Tenho o pesar de anunciar que o espaço da caridade na filantropia está com seus dias contados. Existe agora um número cada vez maior de livros e artigos que defendem que deixemos de lado a caridade em prol de uma coisa que é geralmente denominada filantropia de desenvolvimento ou filantropia estratégica. Além disso, o empreendedorismo social, a empresa social e a filantropia de risco têm uma metodologia que, muitas vezes, deixa de lado a caridade.
O estabelecimento de padrões de comparação, avaliação de resultados e aumento de impacto não parecem fazer parte do escopo da caridade. Finalmente, o movimento “doe em vida” sugere que podemos resolver muitos problemas em um período de tempo razoável, se colocarmos todos os nossos recursos no problema em vez de economizar para os dias ruins, diminuindo assim a necessidade de caridade.
O que há de errado com essa imagem, além do fato de que usei a técnica questionável de criar um “Judas” para que pudesse atacar a renúncia à caridade? Existem muitas coisas erradas, mas vou mencionar apenas três. A primeira é que ela cria a noção de que existe uma progressão linear da caridade para a filantropia estratégica. Ou seja, as organizações filantrópicas estão, ou precisam estar, subindo os degraus dessa escada. Nos Estados Unidos, isso significa dizer que cerca de 65.000 das 70.000 fundações estão mais para o lado da caridade nessa escala.

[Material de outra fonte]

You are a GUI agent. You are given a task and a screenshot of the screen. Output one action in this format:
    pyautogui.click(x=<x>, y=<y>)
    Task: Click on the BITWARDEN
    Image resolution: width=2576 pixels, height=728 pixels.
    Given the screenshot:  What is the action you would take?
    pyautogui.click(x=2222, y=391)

Embora o fato de ser pequeno não necessariamente o coloque no lado da caridade, existe certamente uma correlação, devido ao fato de que menos de 5.000 fundações americanas têm funcionários. Minha impressão é que a real situação da filantropia global é que existem muitas, muitas pequenas organizações filantrópicas e muito poucas grandes organizações filantrópicas. Sendo assim, por que deveríamos criar uma idéia daquilo que seria o padrão-ouro quando ele relega a grande maioria das instituições a um ponto abaixo na cadeira alimentar da filantropia?
A segunda preocupação com relação a uma progressão linear ou contínua é que ela tende a negar que os esforços profissionais e criativos que têm a mesma probabilidade de surgir nas instituições de caridade quanto na filantropia estratégica. Embora seja justo dizer que a caridade lida com os sintomas em vez de lidar com as causas, não existe motivo pelo qual não possam fazer isso com profissionalismo e criatividade. As muitas organizações internacionais envolvidas nos esforços de mitigação de desastres têm sido, quase sempre, as primeiras a responder, lidando com necessidades imediatas e aliviando os sintomas. Mesmo assim, elas desenvolveram um profissionalismo ao longo dos anos que geralmente superam a eficácia as agências do setor público.
Existem muitos exemplos de caridade criativa. Vou mencionar uma das minhas favoritas, a DC Central Kitchen. Todas as semanas, em Washington DC, várias embaixadas e organizações internacionais e nacionais promovem eventos de gala, onde muita comida é servida e pouca é consumida. A DC Central Kitchen pega essa comida, reembala e serve milhares de refeições para os famintos a cada dia. Embora a organização tenha ido além de coletar e reembalar comida, quem poderia negar o fato de que a idéia inicial era extremamente criativa?
Uma última preocupação que tenho é com a linguagem. Nós simplesmente não temos uma linguagem que descreva adequadamente a caridade. Por isso, ela é considerada essencialmente como “não estratégica”, um rótulo pejorativo na melhor das hipóteses. É muito provável que todas as doações “paroquiais”e “locais”que estão por trás da caridade façam mais pela construção de um capital social do que todas as filantropias ‘estratégicas’.
Pelo menos essa é uma hipótese que pode ser testada, e que me leva a sugerir que podemos chamar essa forma de doação de capital social de filantropia em vez de caridade. Existe a necessidade de ambas, a filantropia de capital social e a filantropia estratégica, e essas metodologias não estão competindo entre si. Ambas podem ser feitas com profissionalismo e criatividade. No curto prazo,, existem necessidades que precisam ser atendidas enquanto desenvolvemos estratégias que levem a uma mudança sistêmica positiva.
Doar, para muitos indivíduos e organizações filantrópicas, é uma expressão de cuidado, feliz e realizadora. Não vamos afastá-los disso diminuindo o que eles fazem.